Try not to position yourself directly in front or directly to the rear of a horse as both positions are easy strike zones. If you wish to brush a horse's tail, for example, stand parallel to his rear haunch and draw his tail to you. The safest place near a horse is parallel to his shoulder or haunch. In this position a horse's ability to kick you is effectively neutered.

This is important to remember if you ever find yourself in an enclosed space with a violent horse, and I'll provide a personal example to illustrate. A new horse arrived at the barn, a mare in foal. I took the mare to her stall without a problem and left to get some hay. I entered her stall, tossed her a flake of hay and before I could blink she snapped.

She fired off a series of kicks that slammed into the stall wall, and because I was in the corner opposite to the stall door she had me exactly where she wanted. Rather than try and get away from her, thereby giving her the potential leverage to spin and really nail me good, I leapt right up against her rear haunch, made my way up the length of her body and finally jumped out the stall door when an opening presented itself.

During the quick exchange she was circled in an attempt to catch me with her rear feet, but because I placed myself against her body, each time she circled her rear I could follow along and lessen the danger to me. Had I tried to hug the wall to get away I would have inadvertently given her the range and leverage she needed to hit me, but since I was right up against her side she could not effectively kick me.

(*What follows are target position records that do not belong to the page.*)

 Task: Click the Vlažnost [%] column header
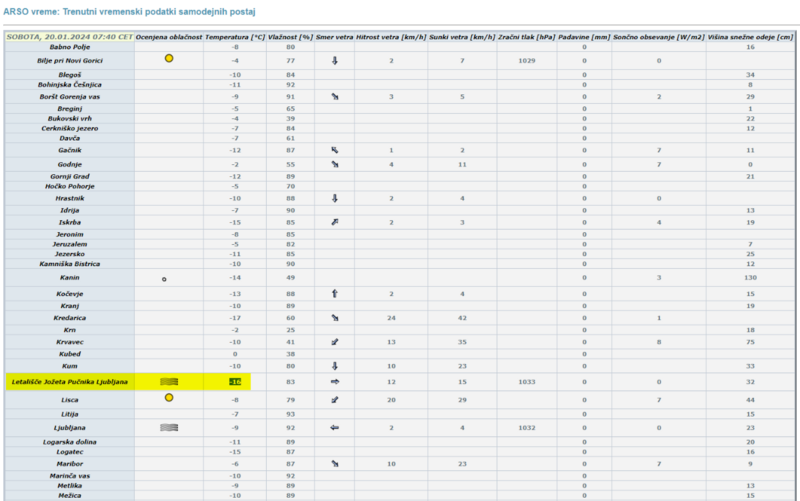(x=290, y=36)
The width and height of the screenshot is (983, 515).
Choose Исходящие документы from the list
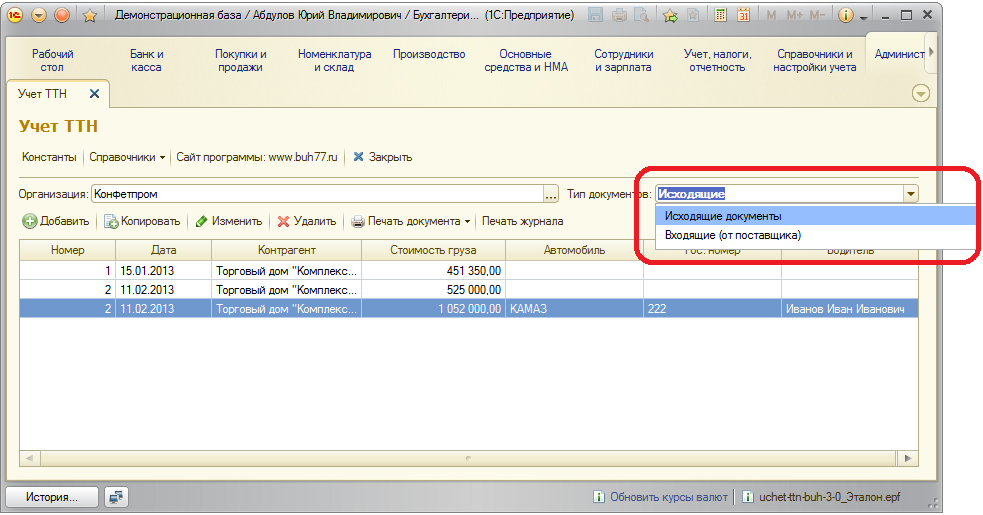(x=723, y=216)
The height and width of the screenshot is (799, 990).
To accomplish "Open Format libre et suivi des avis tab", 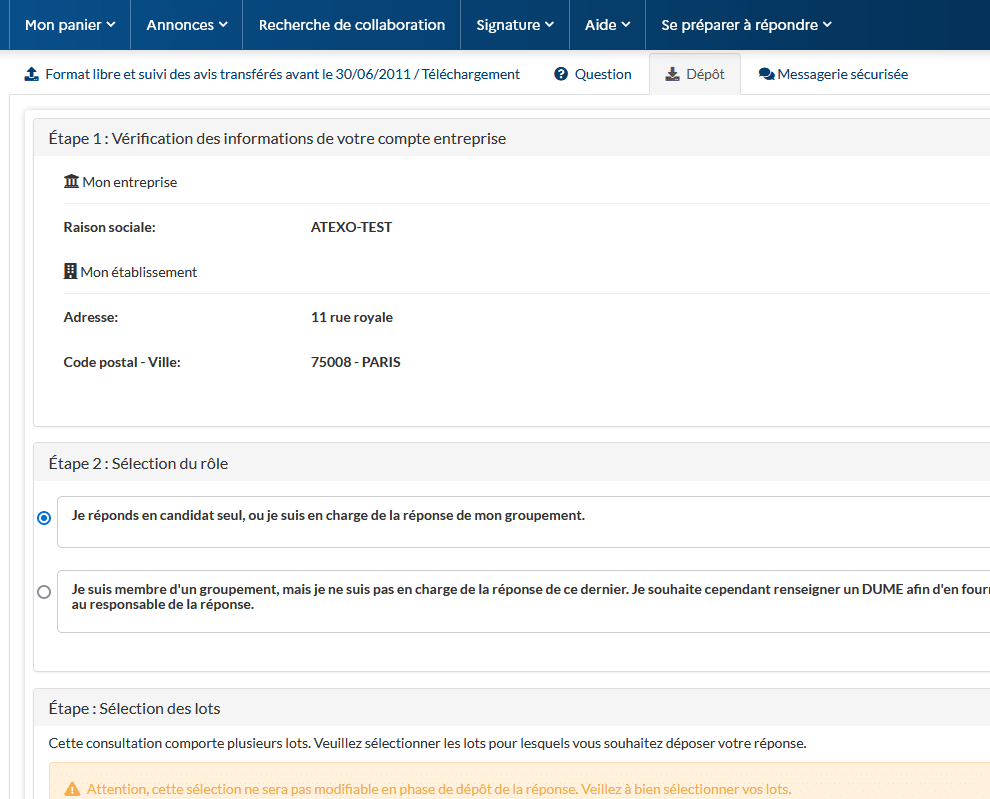I will [282, 74].
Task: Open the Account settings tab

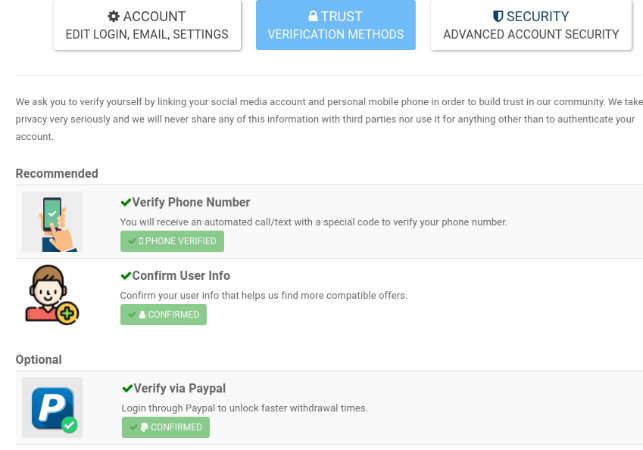Action: coord(147,25)

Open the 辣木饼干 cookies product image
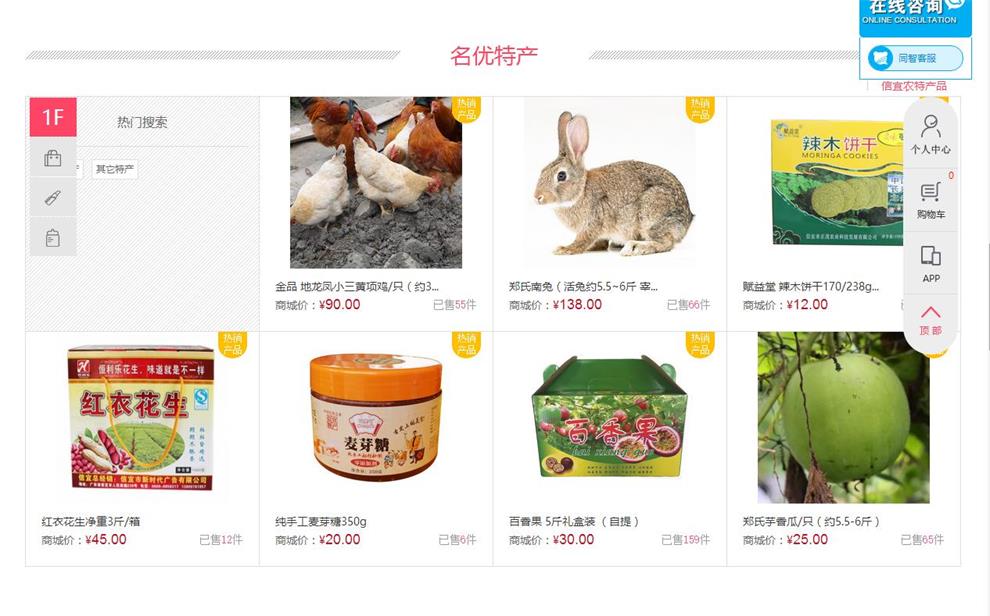pos(837,182)
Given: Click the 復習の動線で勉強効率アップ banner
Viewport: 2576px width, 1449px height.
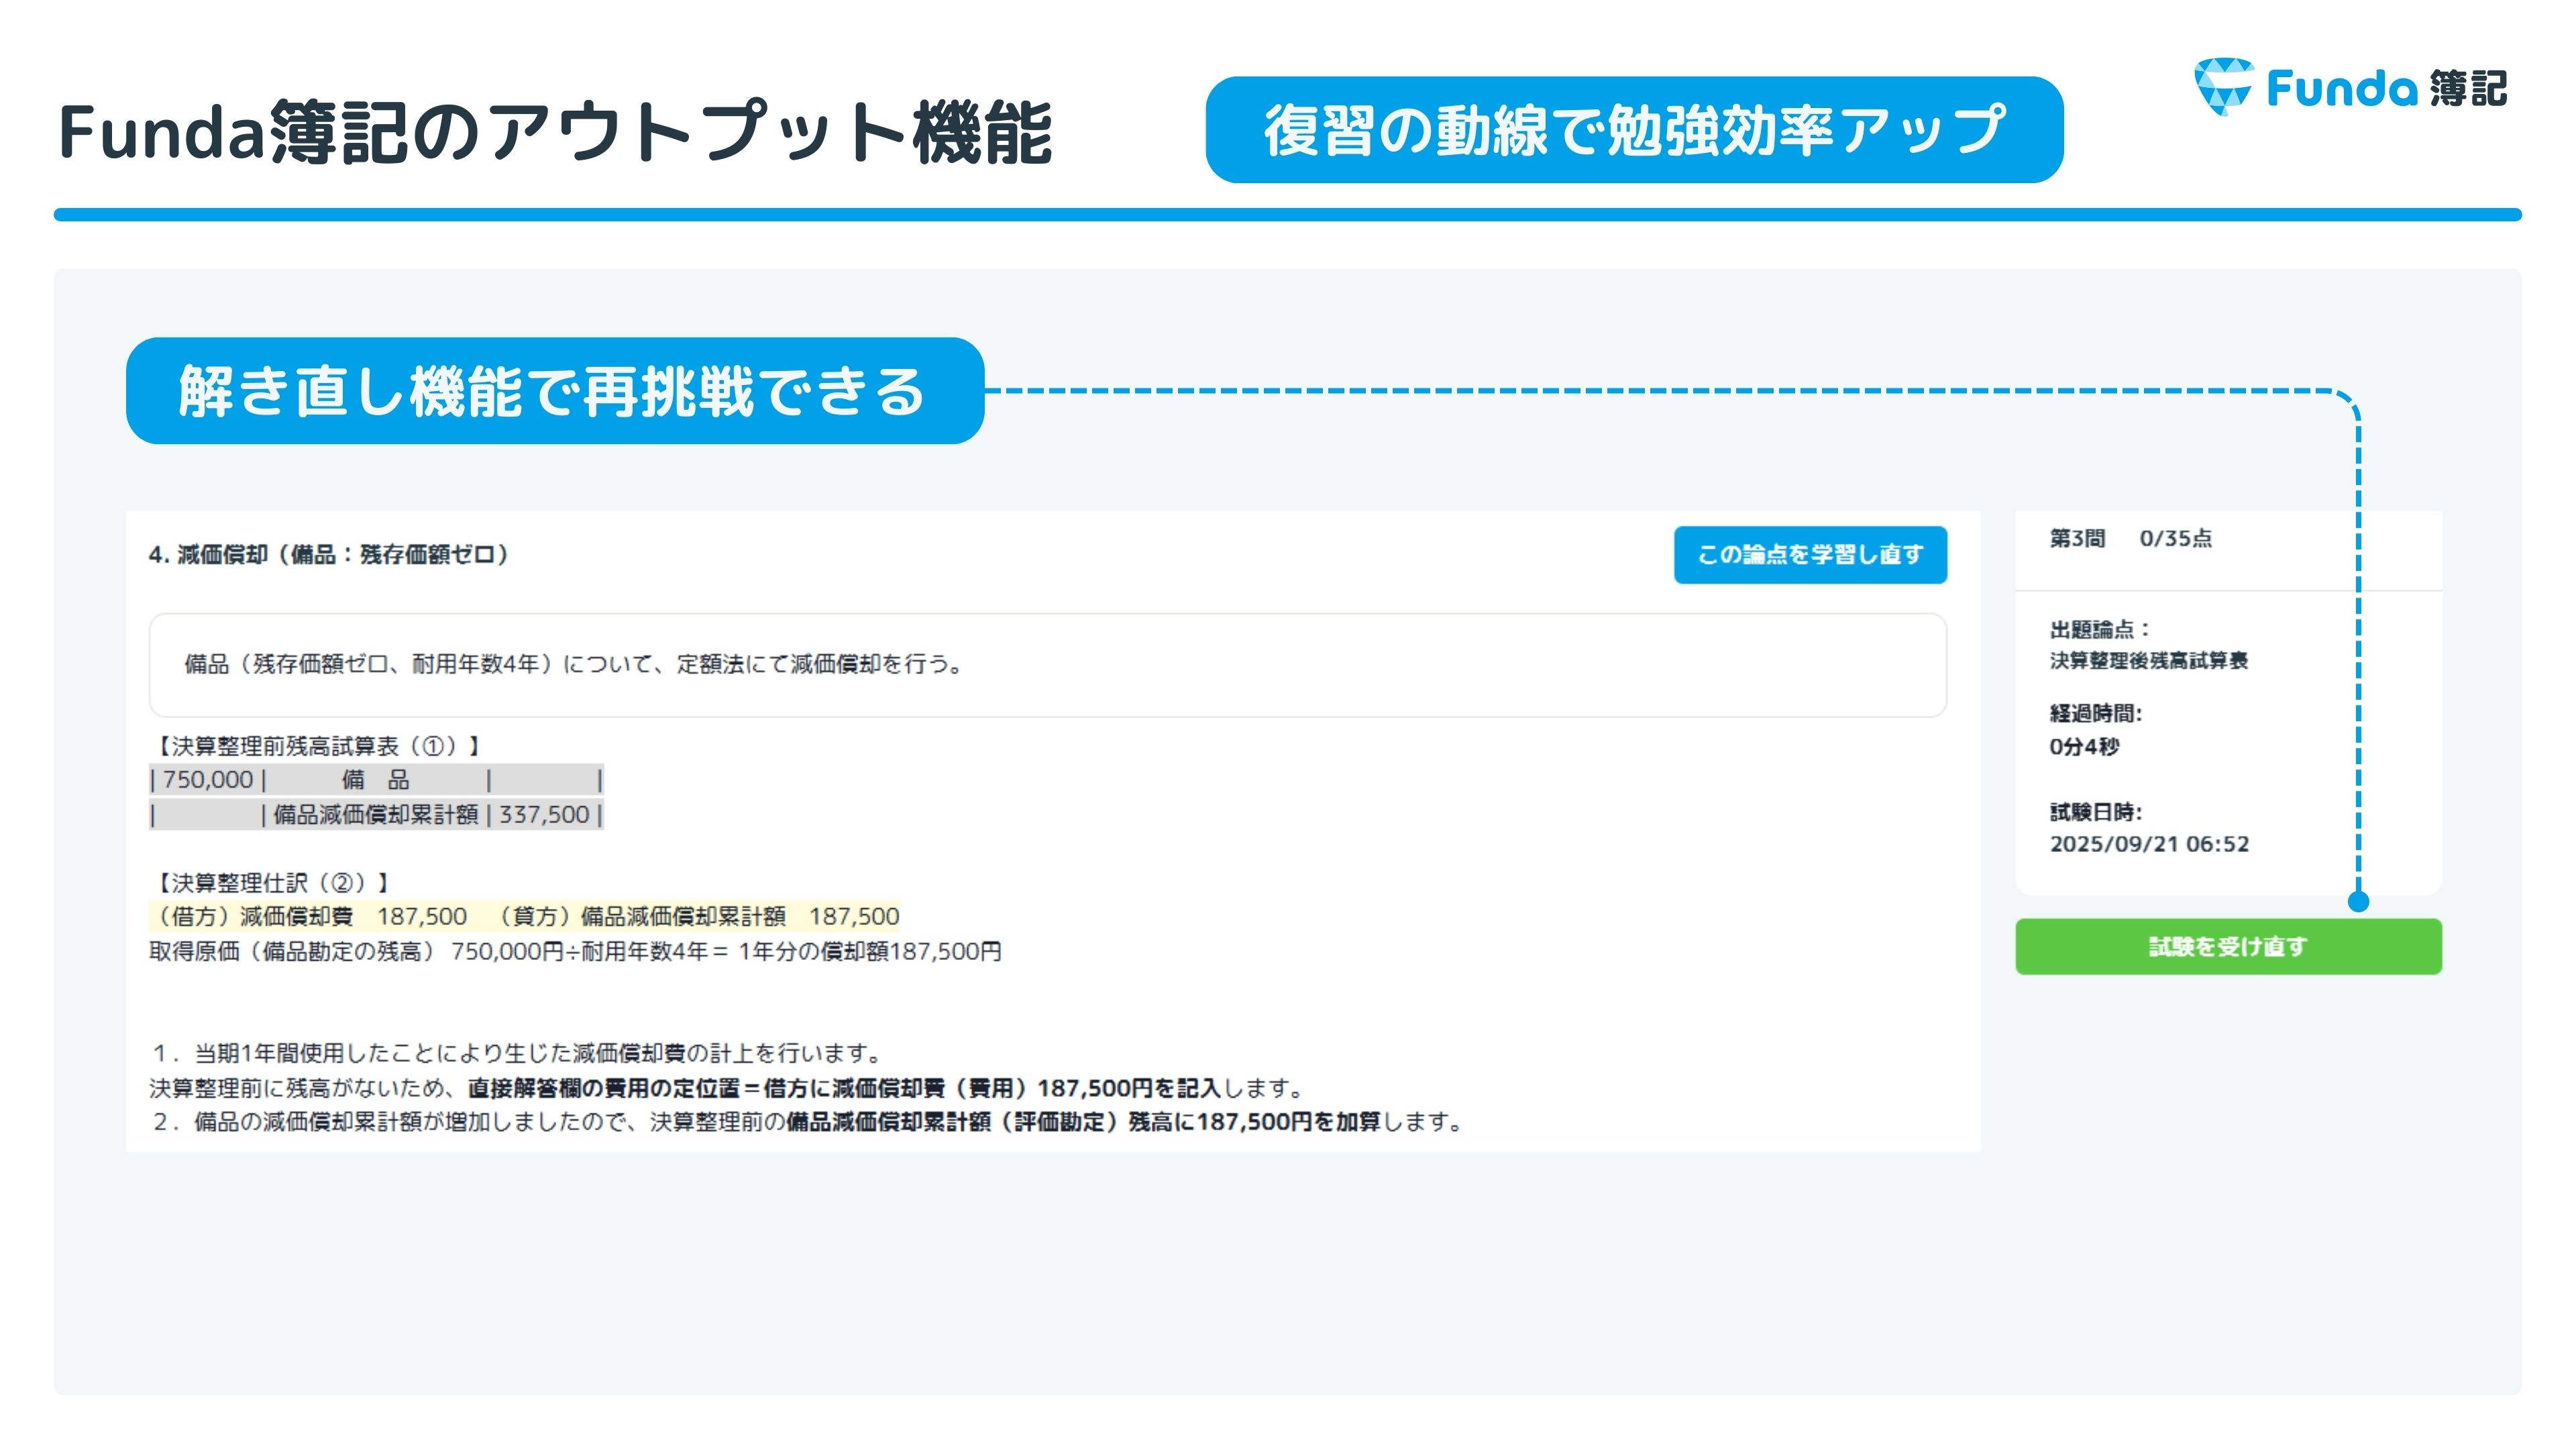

Of course Lady Luck was still smiling upon me that day since had the first kick not missed me I could very well have been killed right there. That good old girl left a series of hoof marks imbedded along the length of the thick wooden wall!

I should emphasize that the above tip is for times when you are in an enclosed space or you must be near your horse to groom him, etc. Had this occurred in a paddock or an area where I could have leapt backwards out of range, you can bet that's exactly what I would have done!

The above example presented two safety tips, one that I followed (stay close to the shoulders or haunches when in close quarters to minimize chances of getting kicked) and one that I accidentally neglected! Care to guess what the neglected rule was?

Know Your Horse!

Since the horse came from a seller I purchased many horses from previously, and not only was the seller a friend but also a woman who dealt with remarkably calm and wonderful stock, I let my guard down. I assumed the horse would be as docile as my past ones and put myself in a position where I couldn't make a hasty exit should the horse not respond to me kindly. Having had no experience with this horse I should have been far more cautious and left myself with enough room to maneuver in case things turned sour.

As a side note, the above example should not vilify the horse because I don't blame her for her actions… the incident shocked us all! I later discovered the horse was significantly abused and nearly starved to death by her ex-owner, who happened to be a guy. So whereas the mare was passable with women, she really had it out for men. Lucky me! In addition since she was starved in the past she learned to fight to "protect" her food, so once I had tossed her a flake of hay her survival instincts kicked in.

Try to develop a relationship with your horse before you lower your guard around him/her. Following this horse safety tip could have prevented the above scenario for me, and hopefully it can stop you from ever finding yourself in any similar circumstance.